If there's one thing that Delerium has historically done very well, it has been picking out female vocalists and collaborators. A quick run through of their work shows the likes of Sarah McLachlan, Leigh Nash, Kirsty Hawkshaw, Zoe Johnston, and longtime contributor Kristy Thirsk. But this focus on female vocalists also brought about a stylistic shift in the band. Where some of their earlier work relied more on either gothic industrial or instrumental soundscapes with more through-composed output, the vocals eventually led them down the path of doing music that was much more rooted in the Enigma vein of pop.
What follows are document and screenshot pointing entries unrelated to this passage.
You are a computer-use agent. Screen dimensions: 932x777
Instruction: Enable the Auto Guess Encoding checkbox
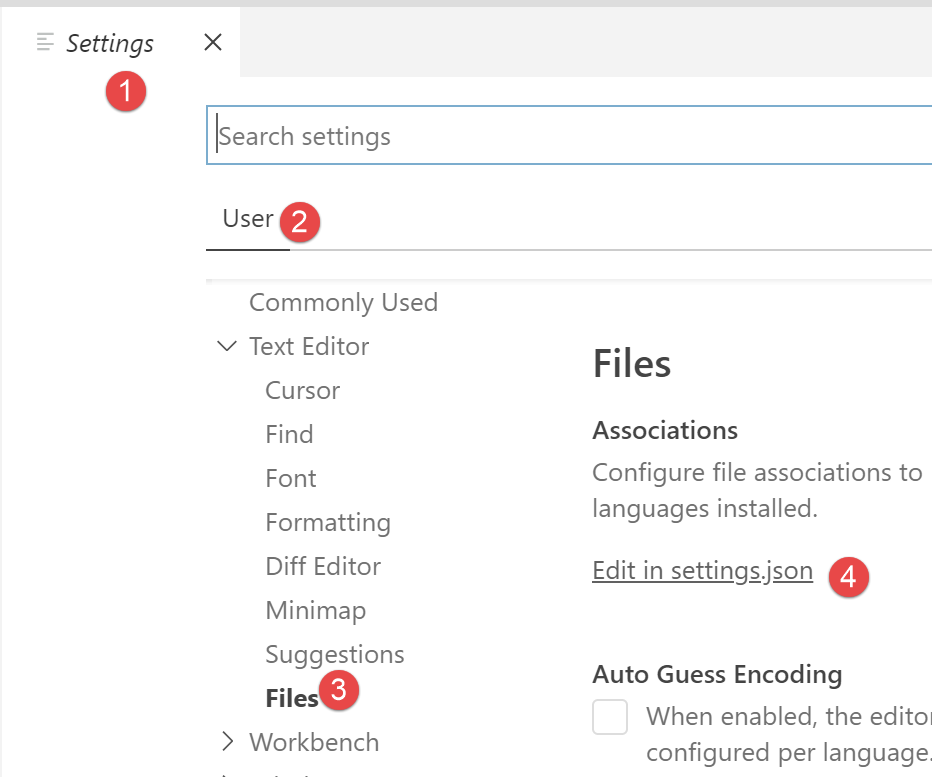tap(610, 717)
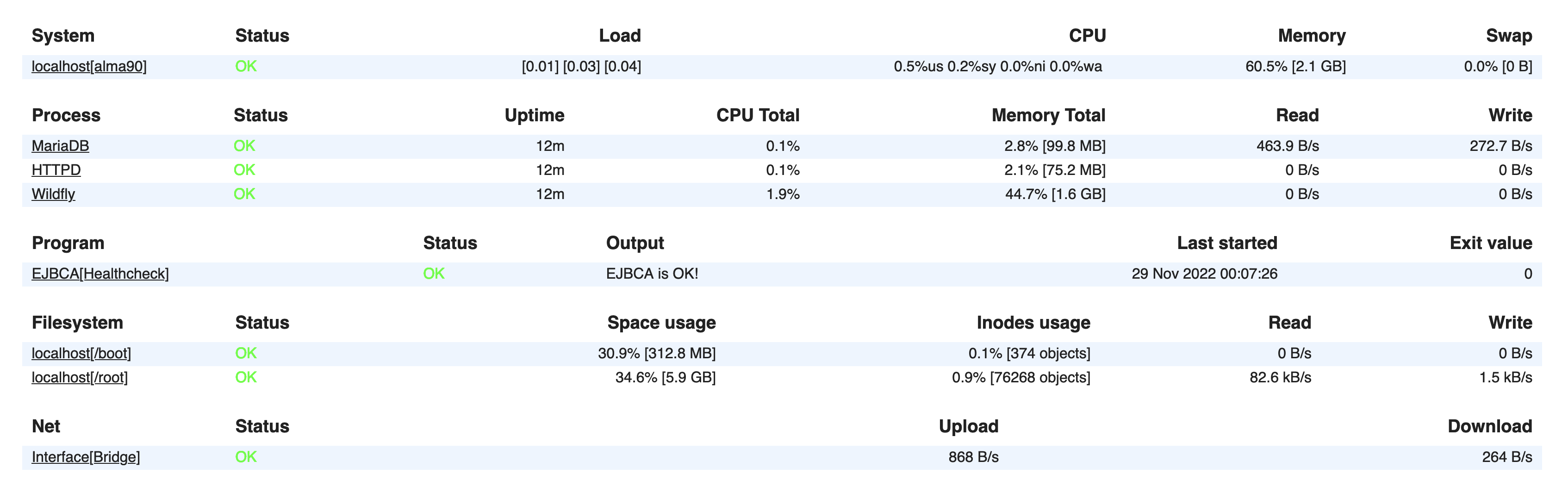Click the /root space usage value
Image resolution: width=1568 pixels, height=499 pixels.
pyautogui.click(x=666, y=377)
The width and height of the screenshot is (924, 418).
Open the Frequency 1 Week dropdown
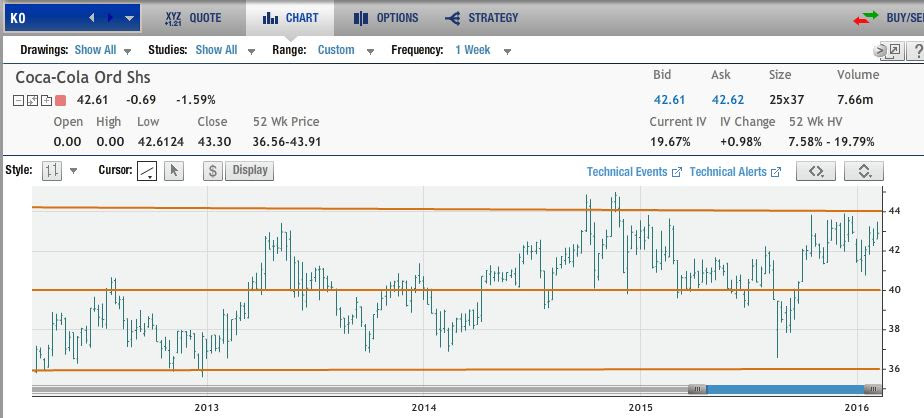[x=482, y=50]
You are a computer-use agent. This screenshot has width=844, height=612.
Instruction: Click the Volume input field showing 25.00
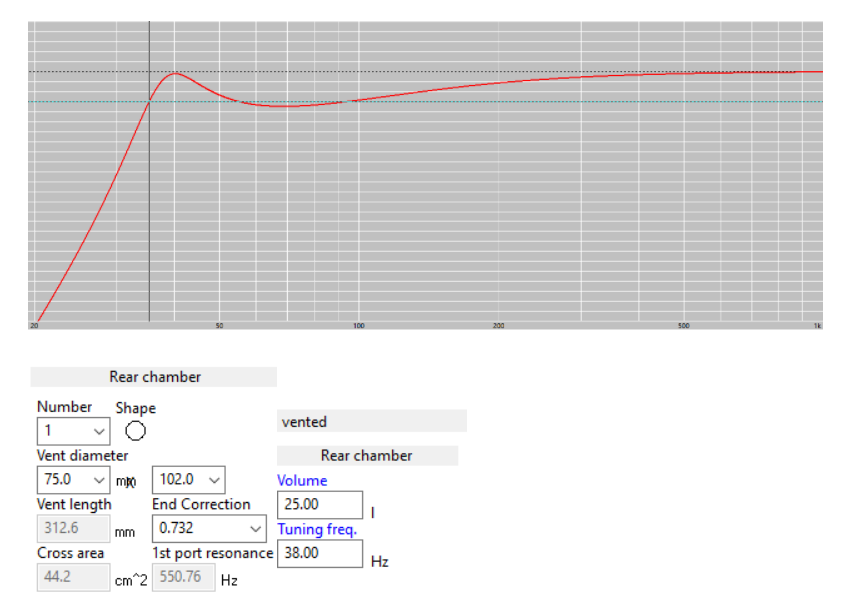(319, 505)
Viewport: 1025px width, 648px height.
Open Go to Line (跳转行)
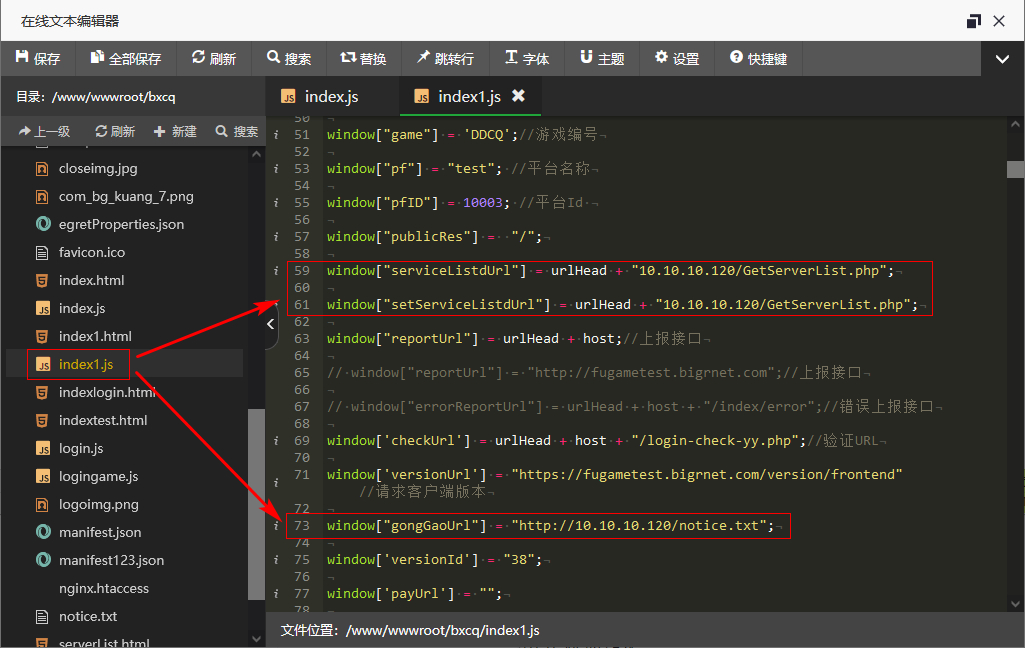tap(445, 59)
Fauxliage is their new guise (and is added to their growing list of alter-egos), and finds them finally "settling down" with just one vocalist and making a proper pop album. Leigh Nash has become a more consistent collaborator for the duo, having contributed to two prior Delerium albums. And this trio now becomes Fauxliage. Those familiar with Delerium's recent output, and in particular Leigh's contributions, should know what to expect. They aren't breaking any new ground here, just rounding it out into a full length.
Leigh Nash seems both an unlikely and perfect addition to the mix. Although a regular contributor in the past, she was no more regular than several other vocalists that could have been picked. However, she has a beautiful, frail, and otherworldly voice that adds a much-needed texture to the songs. On their own, they could just be more of the light-electronica pop fare. But with her voice, they become something much more unique.
The album opens with "All The World", and starts an interesting thread for the kind of record it helps to shape. It's lyrically pretty dark. Most of the songs are about strained or dying love. The opening chorus sings "I'm having a hard time / I'm making you do the hard time too / I'm stuck in a bad way / And I'm gonna make you pay for it." But in general the music is so much prettier and more delicate than the lyrics it surrounds that you might not even notice the dark undertones until much later.